I thought that Dolby TruHD was a non compressed format, so psychologically seems better than a compression algorithm like DTSMA. Maybe someone who knows more could comment on that. I'm sure it would be impossible to tell the difference anyway.
 
DTS Master Audio is lossless as well.
I know, but I believe there is some compression and then an extension that decompresses to get to the lossles in DTS-MA, where as DolbyTruHD is never compressed.

I believe that is the case. I don't want to spread any misinformation, maybe someone could clarify the differences better than me.
 
I don't believe player handling of DTS-HD MA is required contractually. The situation now with so many titles using DTS-HD MA is any player without ability to either bitstream or decode DTS-HD MA would be DOA as inexpensive players from many manufacturers do handle DTS-HD MA. Early players couldn't do anything with it and until decoding was added by firmware to the PS3, I believe late 2007, almost nobody could play it. I believe that Dolby TrueHD is more efficient and takes up less space and audibly I can't tell any difference so that seems to me to be the better choice but more titles now are using DTS-HD MA so there may be some reason DTS-HD MA has become so popular. My guess is it is nothing more than a response to the perception that DTS is better than Dolby Digital. Product attributes the market believes are better don't actually have to be better for sellers to offer it.

Chris
 
So Dolby TruHD uses MLP, so it is compressed.
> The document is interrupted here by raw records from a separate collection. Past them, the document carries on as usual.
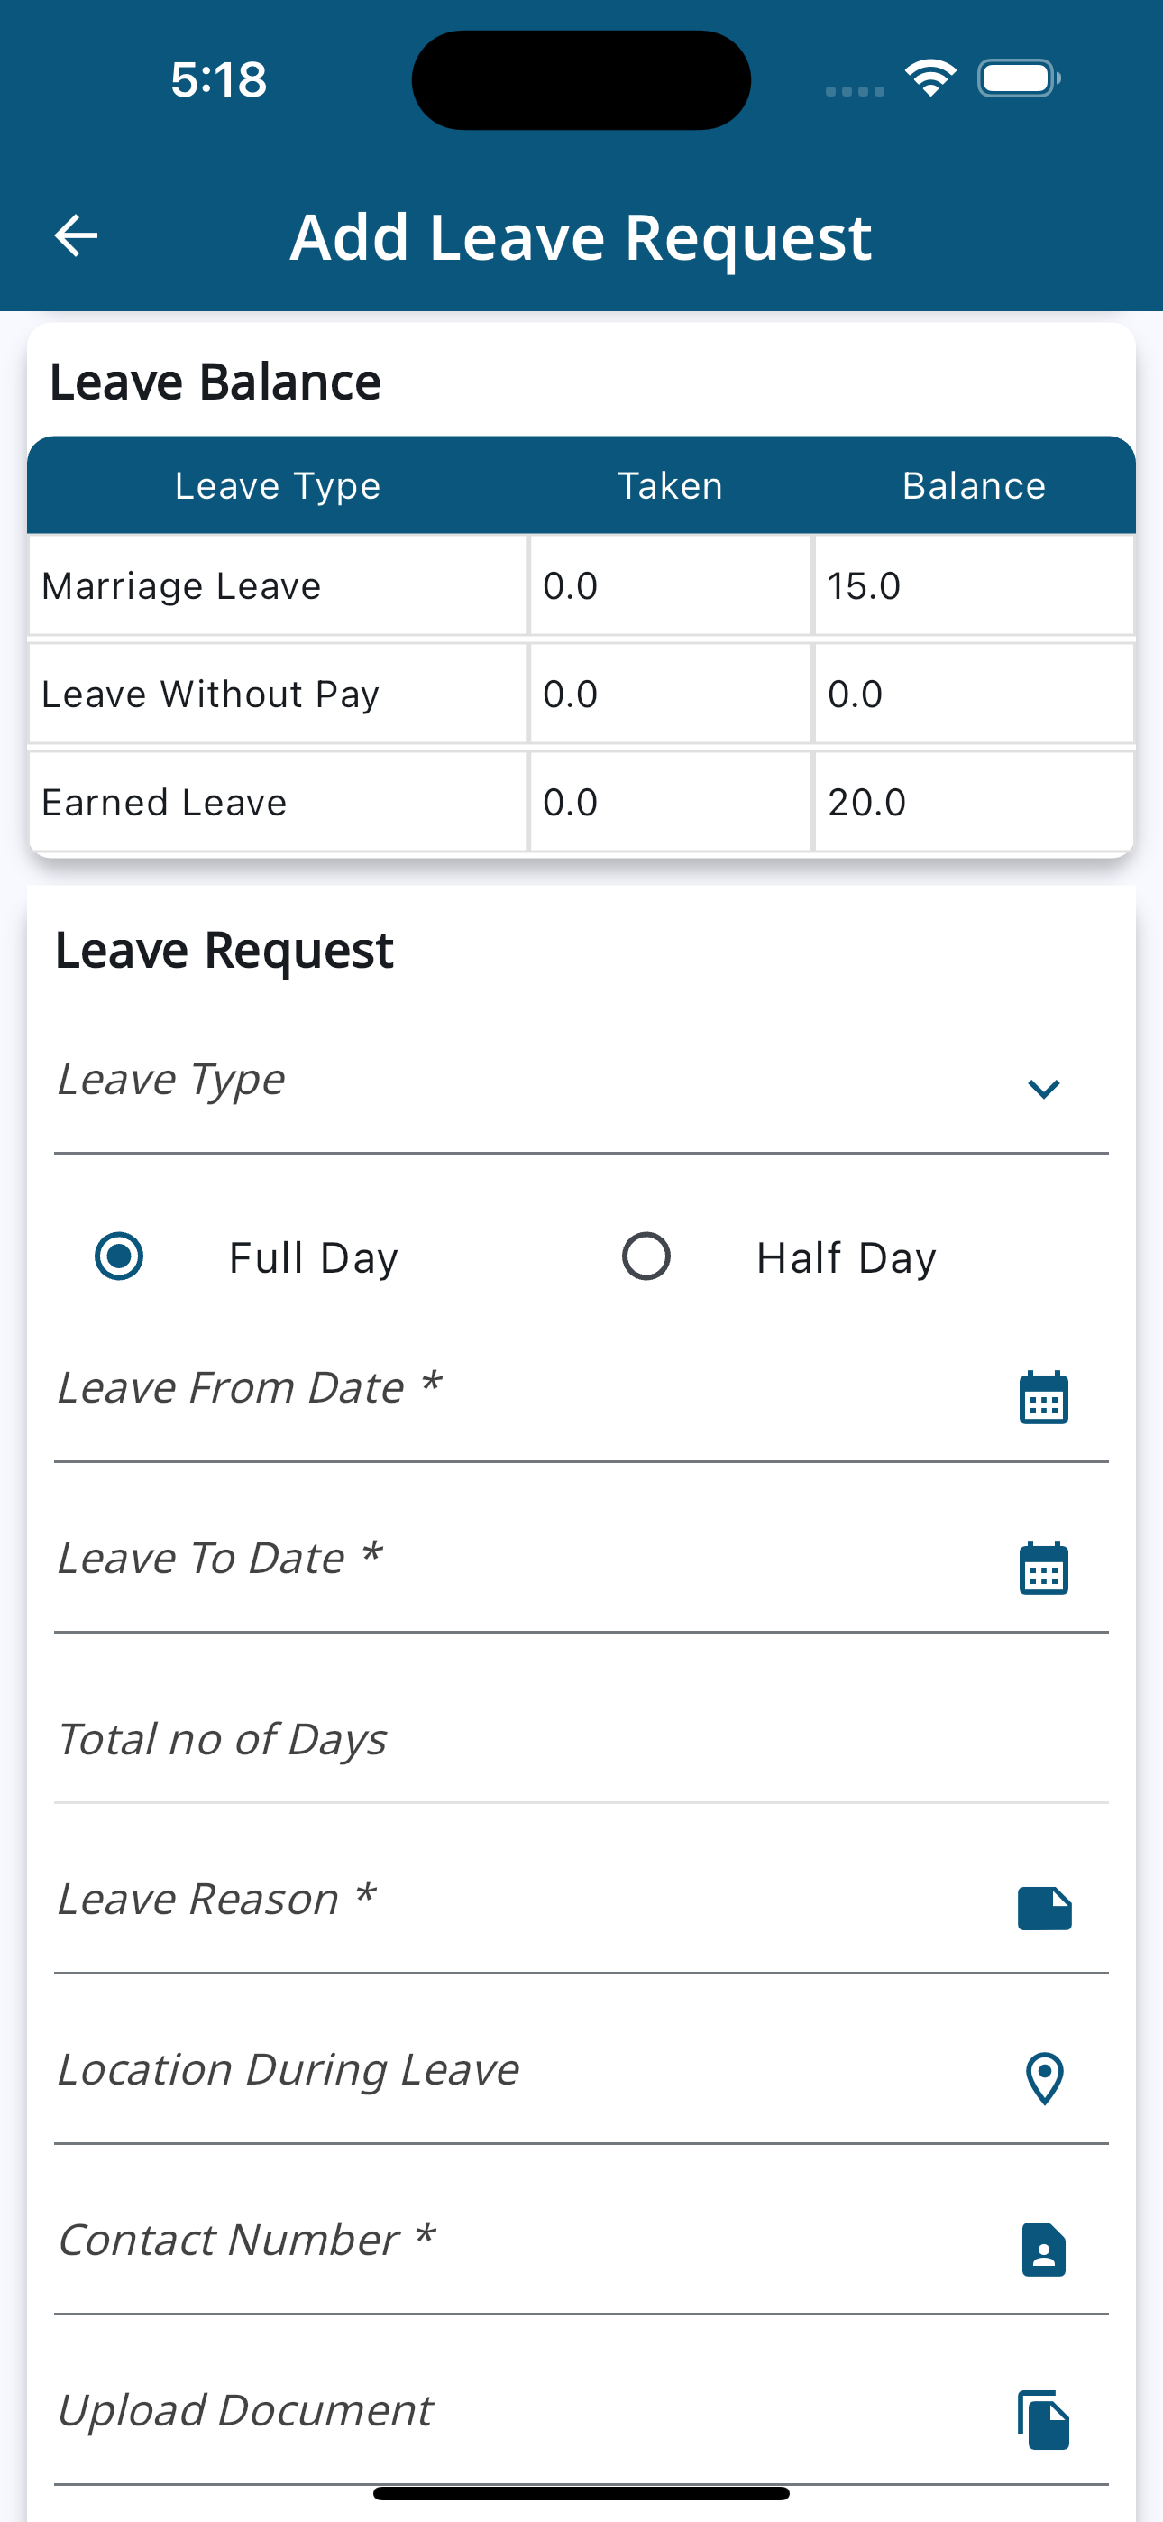This screenshot has height=2522, width=1163.
Task: Open the Leave Type selection field
Action: 529,1082
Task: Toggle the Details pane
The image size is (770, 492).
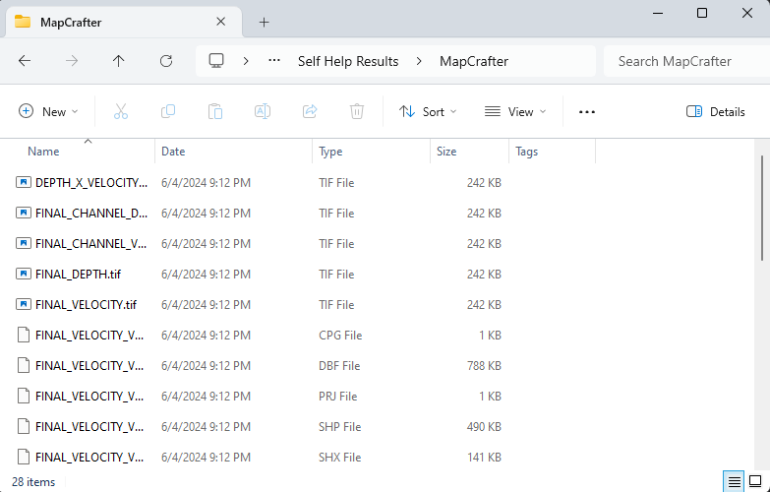Action: [716, 112]
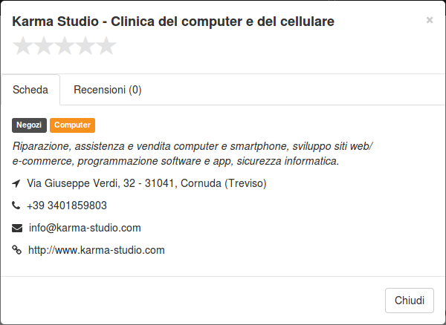
Task: Give a five star rating
Action: tap(106, 46)
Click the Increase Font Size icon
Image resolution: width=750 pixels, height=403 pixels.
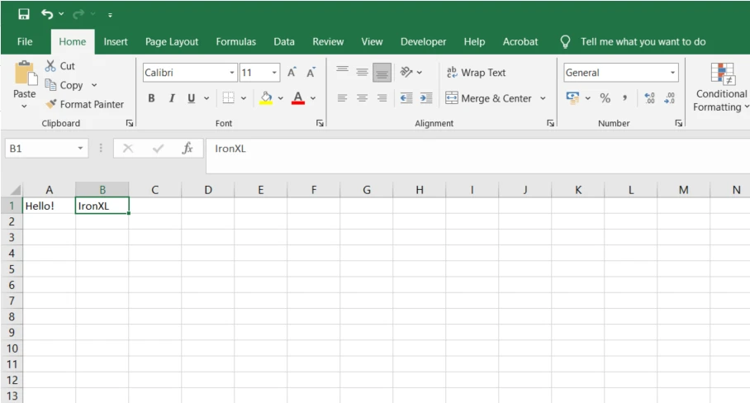pyautogui.click(x=292, y=73)
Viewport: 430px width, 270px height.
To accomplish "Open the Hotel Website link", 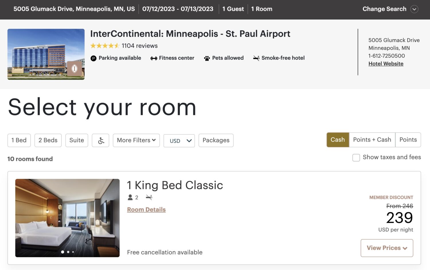I will tap(386, 63).

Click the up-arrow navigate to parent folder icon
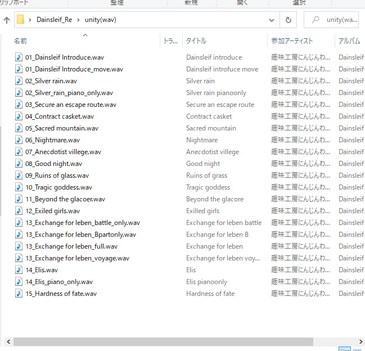(7, 20)
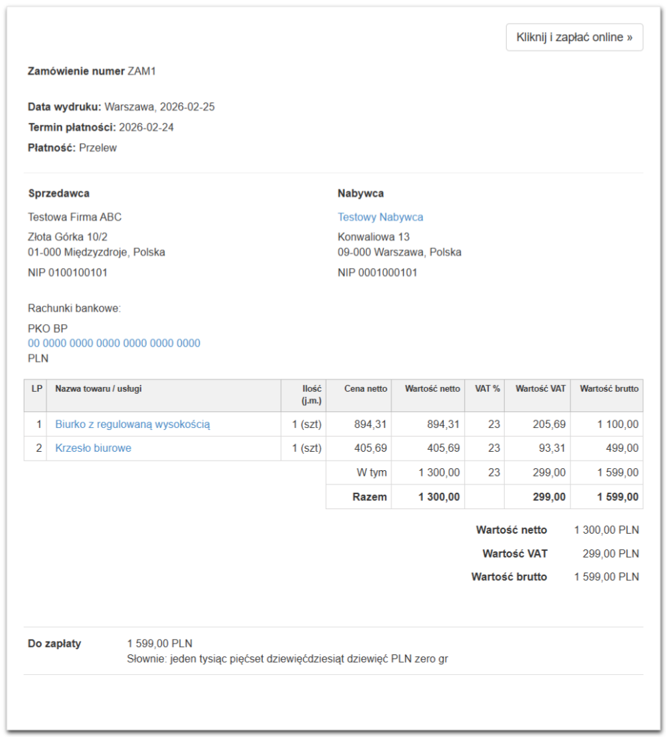Click the "Do zapłaty" amount 1 599,00 PLN
The width and height of the screenshot is (666, 737).
(160, 644)
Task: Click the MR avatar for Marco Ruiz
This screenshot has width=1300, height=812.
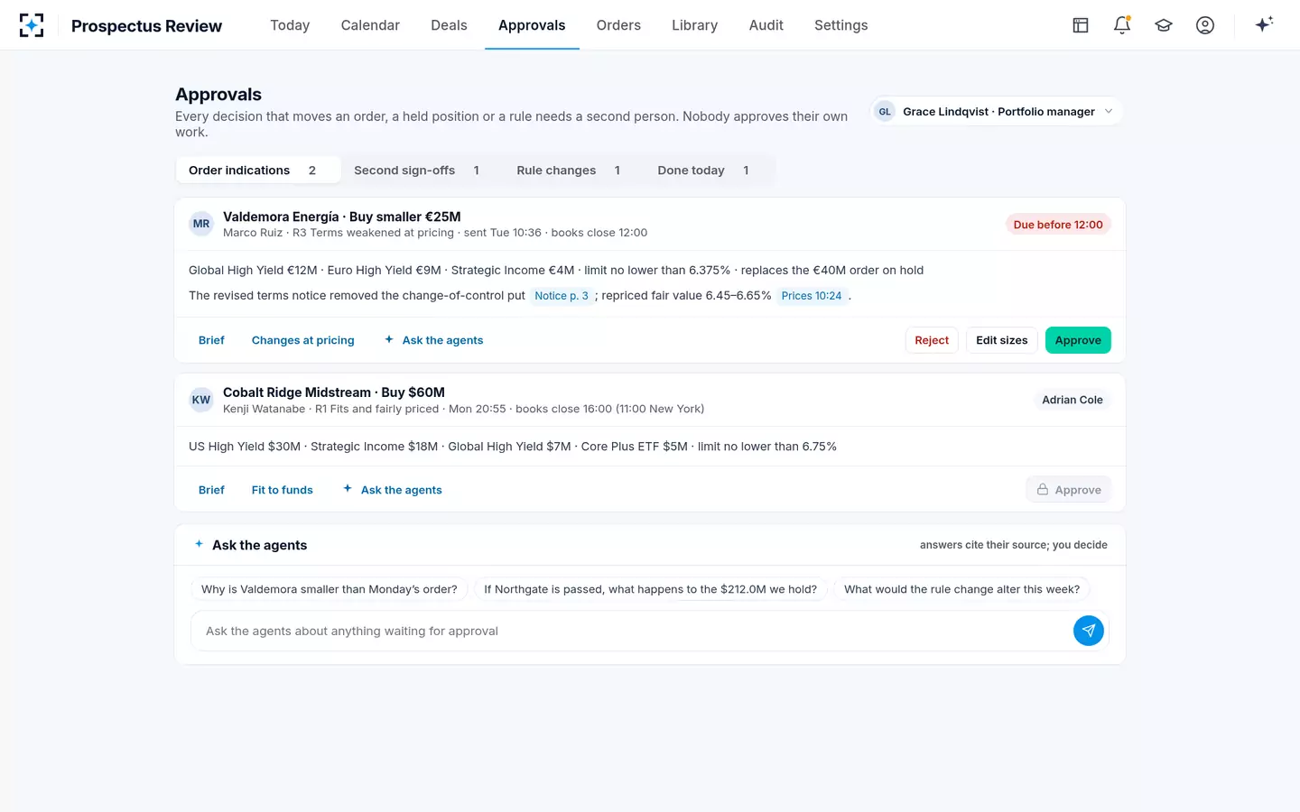Action: pyautogui.click(x=201, y=224)
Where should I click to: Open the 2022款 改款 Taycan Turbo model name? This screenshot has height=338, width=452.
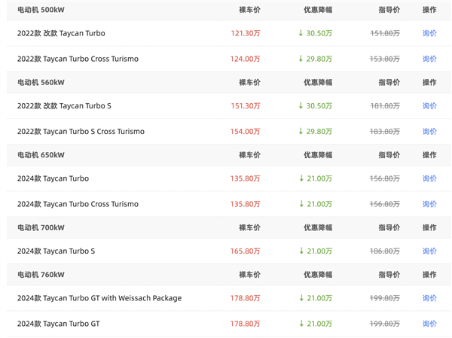pyautogui.click(x=61, y=33)
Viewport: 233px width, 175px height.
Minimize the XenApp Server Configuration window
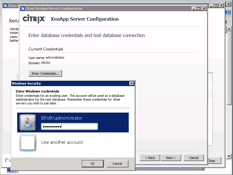[x=193, y=8]
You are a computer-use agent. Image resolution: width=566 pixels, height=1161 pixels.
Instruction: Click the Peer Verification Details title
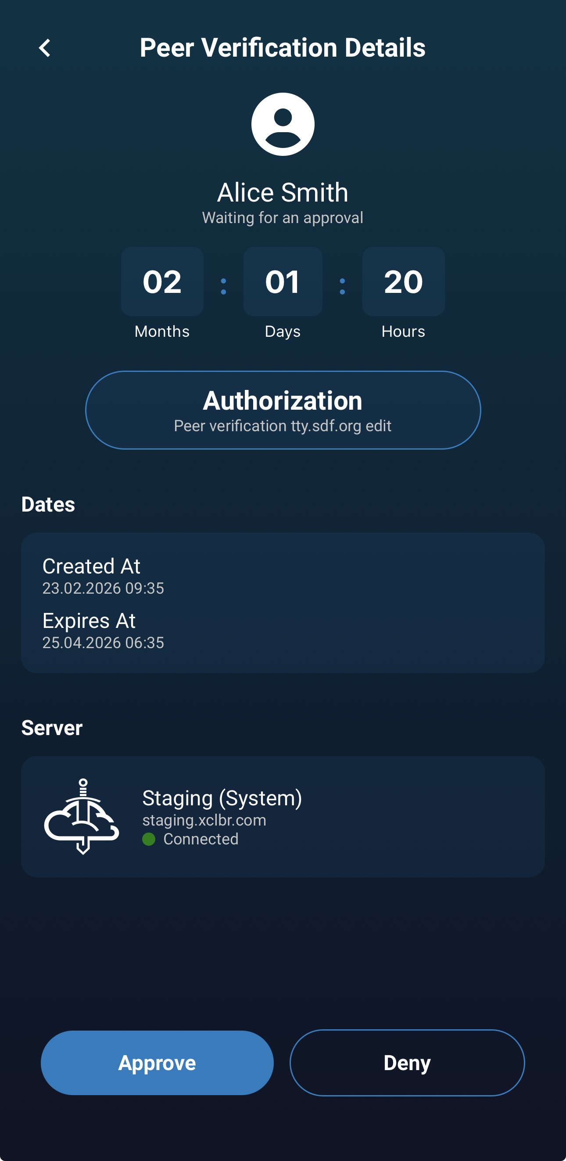click(283, 48)
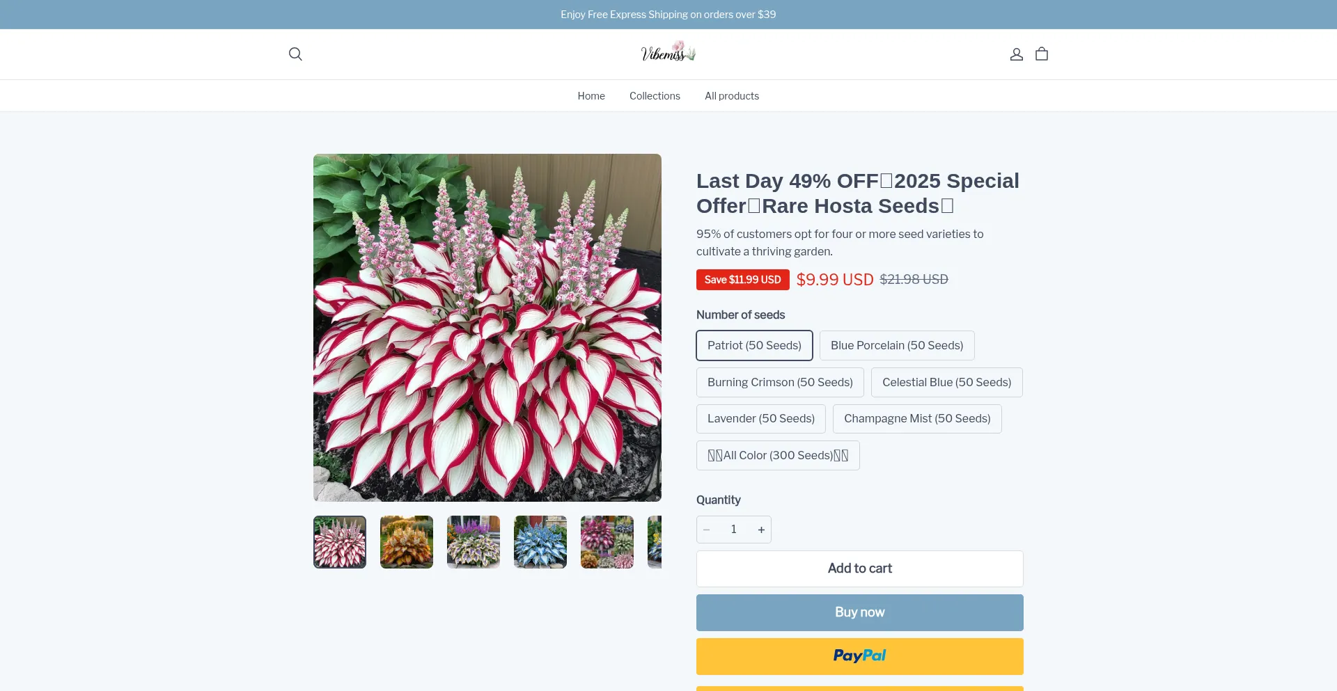This screenshot has height=691, width=1337.
Task: Open the account profile icon
Action: tap(1017, 54)
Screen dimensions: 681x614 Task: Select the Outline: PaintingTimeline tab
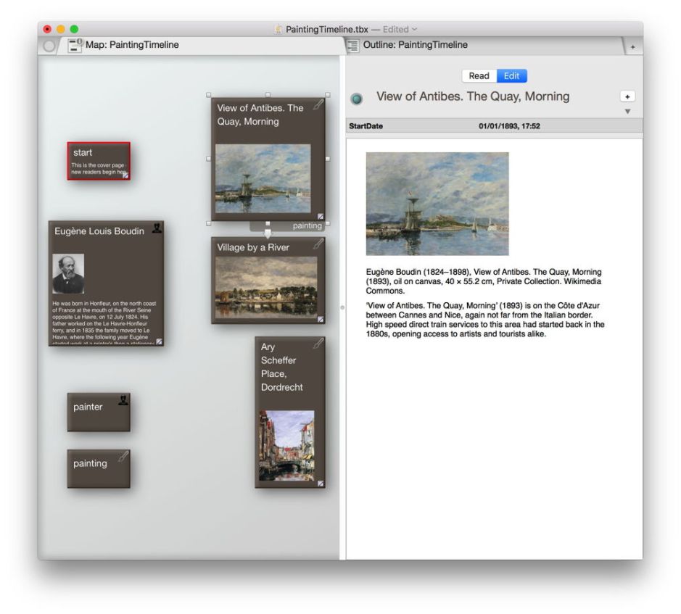coord(415,45)
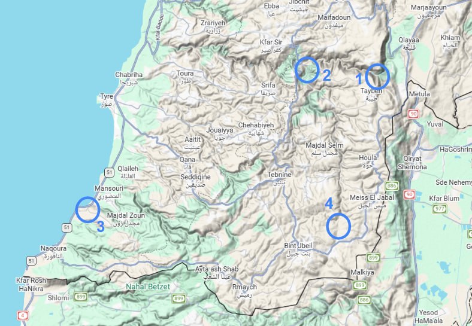Viewport: 472px width, 326px height.
Task: Click route 886 shield near Houla
Action: click(391, 186)
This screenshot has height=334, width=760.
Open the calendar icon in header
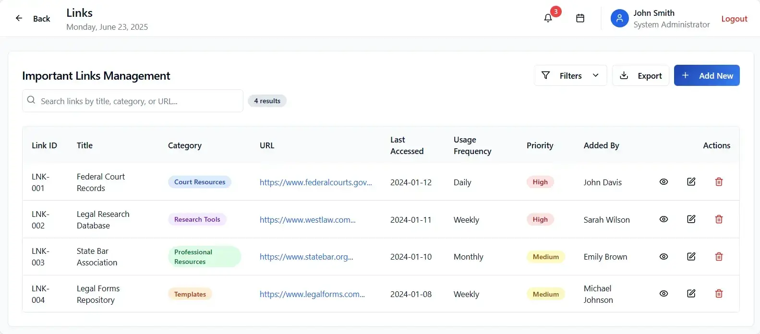[x=580, y=18]
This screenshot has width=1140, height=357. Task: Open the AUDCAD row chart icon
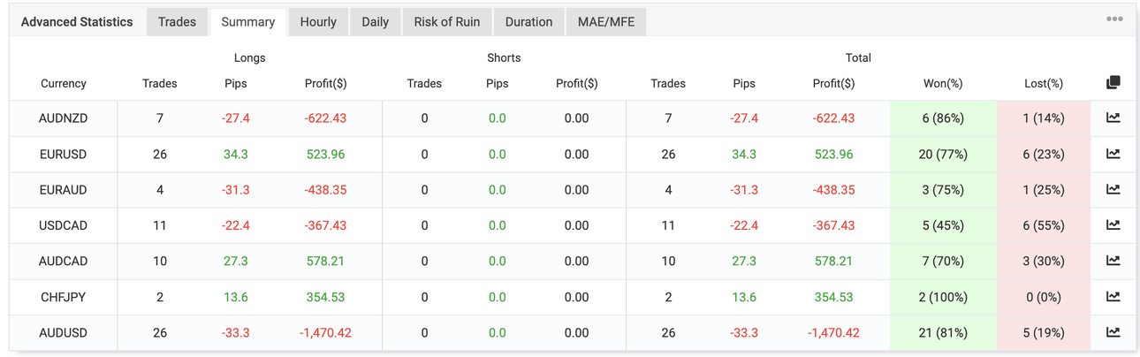pos(1113,261)
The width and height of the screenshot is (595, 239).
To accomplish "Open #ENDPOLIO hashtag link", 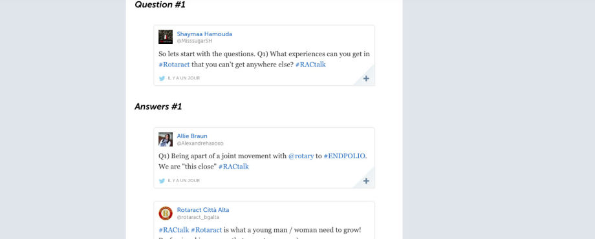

That's about the extent to which I'll attempt to understand the technology for now:mad:@:

Both Dolby TrueHD and DTS-MA are lossless and uncompressed - in theory there's no difference in sound quality as both simply encode the 24/48 or 24/96 studio masters..

You are confusing compression with packing - MLP is packed and think of it like Winzip - when you 'unpack' the MLP the audio is lossless and uncompressed..
 
Both Dolby TrueHD and DTS-MA are lossless and uncompressed - in theory there's no difference in sound quality as both simply encode the 24/48 or 24/96 studio masters..

You are confusing compression with packing - MLP is packed and think of it like Winzip - when you 'unpack' the MLP the audio is lossless and uncompressed..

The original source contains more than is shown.